Yr spoke with Mission from her London flat, the city that has been her home for the past 2½ years. Not sure what to do career-wise, she started off studying photography, “and got so extremely bored with it.” However, she found more satisfaction once she began to experiment with video and moving imagery. “I feel like my work is weird and crazy,” she says. When she discovered how to make video in 3D, she knew she had finally landed on what she wanted to do. She then took a class in photogrammetry, for which you take 400 photographs of the subject, scan them and then upload them to a computer. She feels that scanning “keeps people’s personalities… it’s always a little wonky.” This particular aesthetic is her signature look. “I love the way it looks,” she says. “It fits perfectly into my universe of weird slimy vibes.”
In fact, Yr has become known for taking this one step further and turning people into plastic. “For me, that’s more of an aesthetic thing,” she says. “I love anything shiny and plastic—it’s just what I’m drawn to.” This is most evident in the work she did for Moschino’s presentation of its SS20 collection, in which the models were transported to a virtual 3D world. “I love how, in 3D spaces, the light hits the shine and plastic on the people.”

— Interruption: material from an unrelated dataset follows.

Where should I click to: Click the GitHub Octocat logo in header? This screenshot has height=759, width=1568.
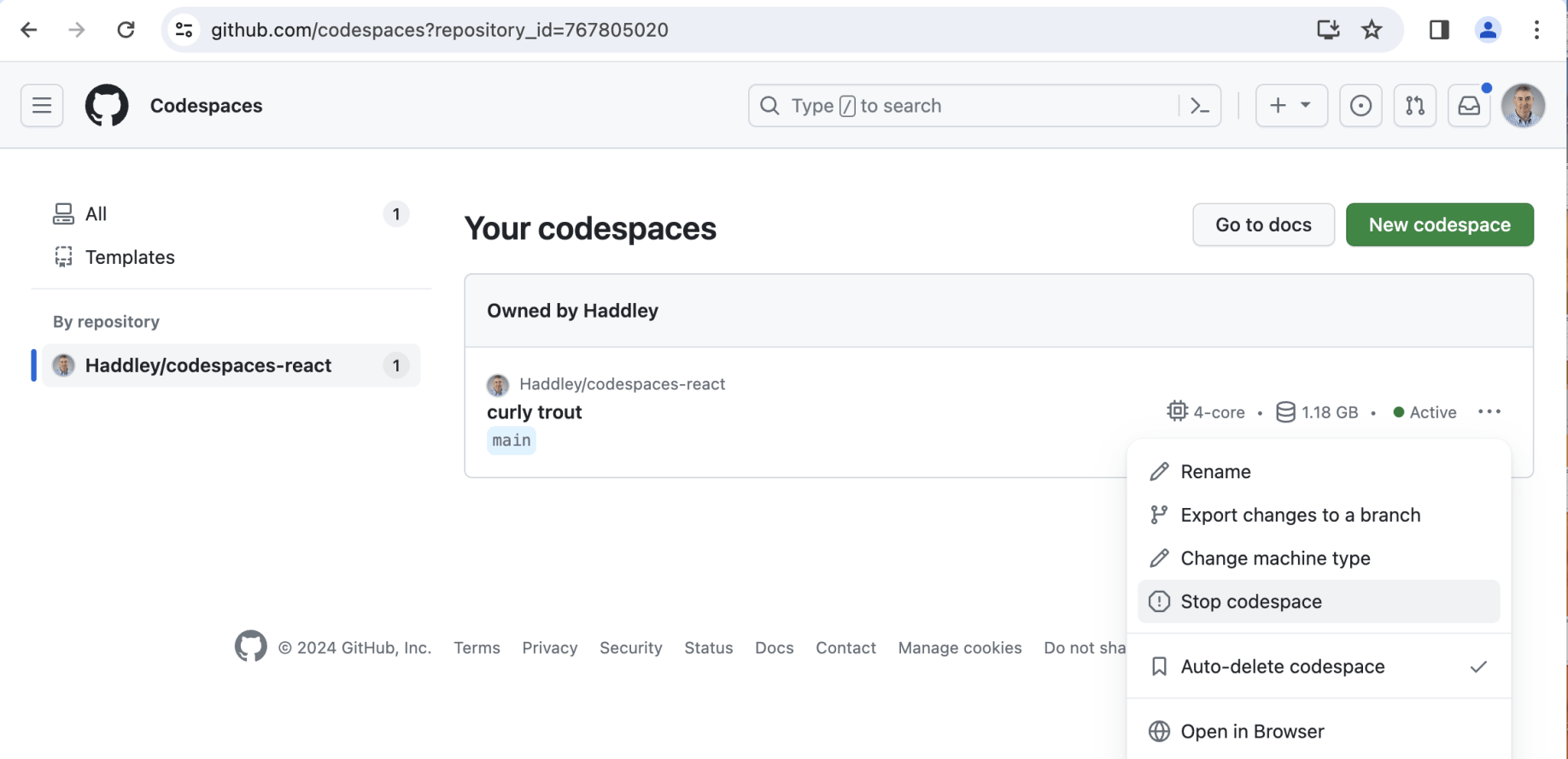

The Moschino collaboration is a great example of this aesthetic and started taking shape after Yr discovered that the collection had been inspired by works by Picasso. “I wanted to scan [the models] and make them look like they were made of porcelain and put them in this void kind of space,” she says. “It was open-ended at the sides and had this kind of weird floor and ceiling structures. I wanted to focus on the clothes because they were so amazing.” Yr’s finishing touch was to make it appear like all the models were inside a dollhouse.
While the pandemic has not had an impact on the volume of work that she has, there have certainly been limitations that she has had to adjust to. “I think I’m mainly just going with the flow with my work,” she says. Scanning is not really possible right now, she confirms, so she has had to get creative in order to bring her creations to life. “There was a video that I did with Vogue Italia with Gucci—I already had three heads scanned for three models and I put them on different bodies.”
The majority of the work that Yr has produced recently has been commissioned and had a commercial twist. “The only thing that I’ve been making for myself in the past few years is my Instagram, and that is me just having fun. It’s just a place where I can do whatever I want.” And if you go down that rabbit hole with her, you’ll find yourself in the space where Yr is the only girl in the world. “To be happy in life… [you need to be] happy with yourself and your own best friend, your own partner,” she shares. It’s the philosophy she lives by. You are the only one who can make yourself happy: it’s about working on yourself.